Model of Exosome-based bi-directional crosstalk between CAFs, immune cells and Melanoma. During the development of the primary tumour, CAFs located in the TME release CAFexo which can increase the aggressiveness of MCs. In parallel, MCs in the acidic and hypoxic region (yellow box) can also release acidic and hypoxic Mexo, thus coordinating the generation of mMCs in the acidic and hypoxic regions of melanoma microenvironment, in part via EMT. These mMCs will produce mMexo which, through EMT, do elicit the activation of SCs and NFs into CAFs. In addition, mMCs will migrate into blood vessels and, by releasing mMexo, will contribute to the generation of PMN in distant organs (i.e., lung and LNs), which in turn become educated to receive the migrating mMCs (brown box). In the blood vessel environment (red box) mMCs and CAFs induce ECs and NFs to be activated into CAFs, in part by an EMT-dependent manner. CAFs will release CAFexo which participate in the PMN formation in distant organs, in coordination with mMexo. The acidic Mexo released by MCs will also reach the infiltrating immune cells (light blue box), leading to the activation of MDSCs, M2M and Tregs, and suppression of DCs and NKs. The final effect of such CAF-immune cells-melanoma crosstalk results in the generation of PMNs in distant organs, and the suppression of the anti-tumoural immune responses.
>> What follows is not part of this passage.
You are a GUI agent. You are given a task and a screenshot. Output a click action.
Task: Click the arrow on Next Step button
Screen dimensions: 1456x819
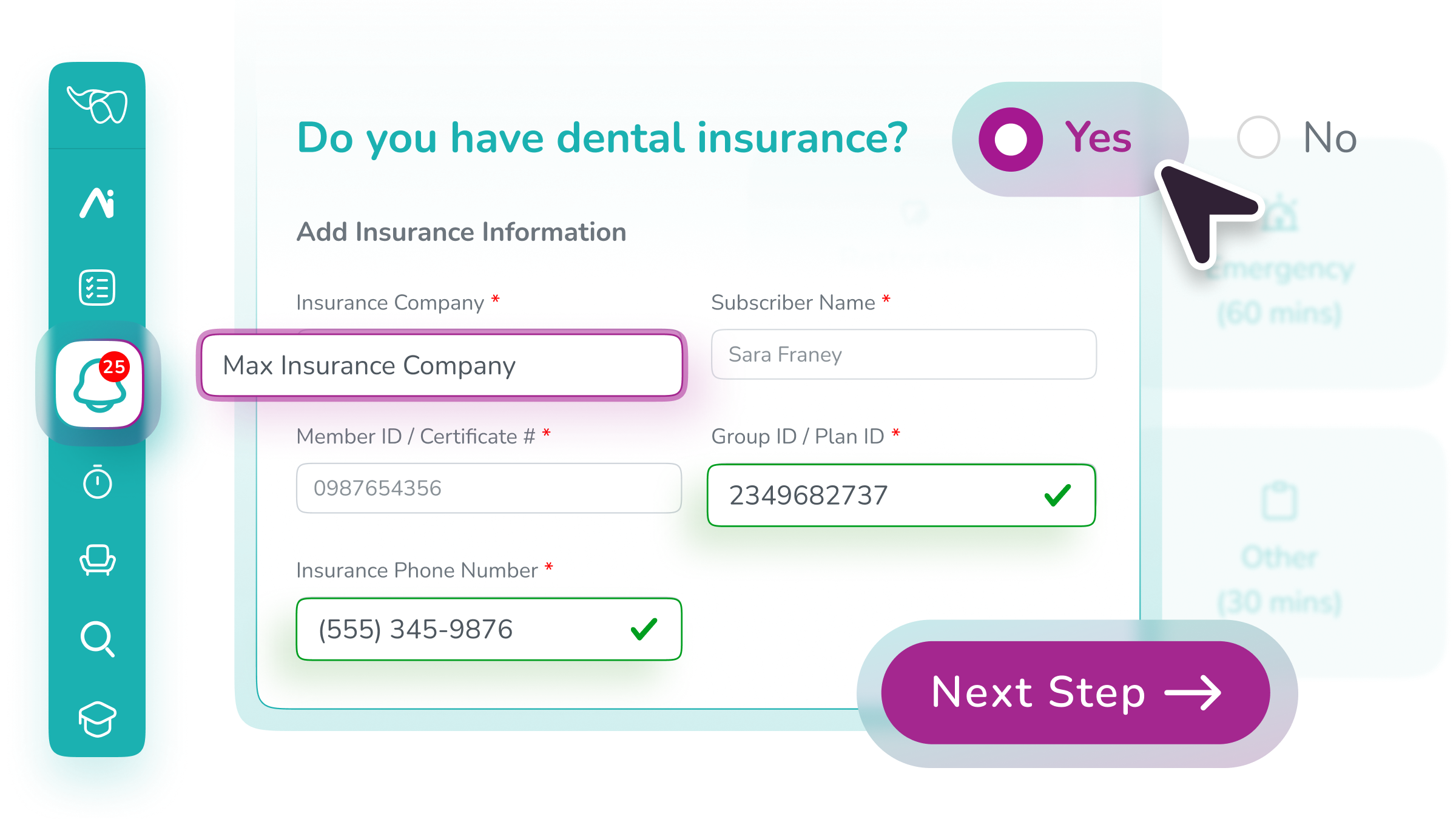pos(1193,693)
CAFexo, CAF-derived exosomes; Mexo, melanoma-derived exosomes; mMexo, metastatic melanoma-derived exosomes; LNs, lymph nodes; NF, normal fibroblast; MC, melanoma cell; mMC, metastatic melanoma cell; EMT, Epithelial-to-mesenchymal transition; SC, skin cell; PC, pericyte; EC, endothelial cells; DC, dendritic cell; M2M, M2-differentiated macrophage; NK, natural killer cell, Treg, T regulatory lymphocyte; CD8, CD8+ T lymphocyte; MDSC, myeloid-derived suppressor cell; PMN, pre-metastatic niche.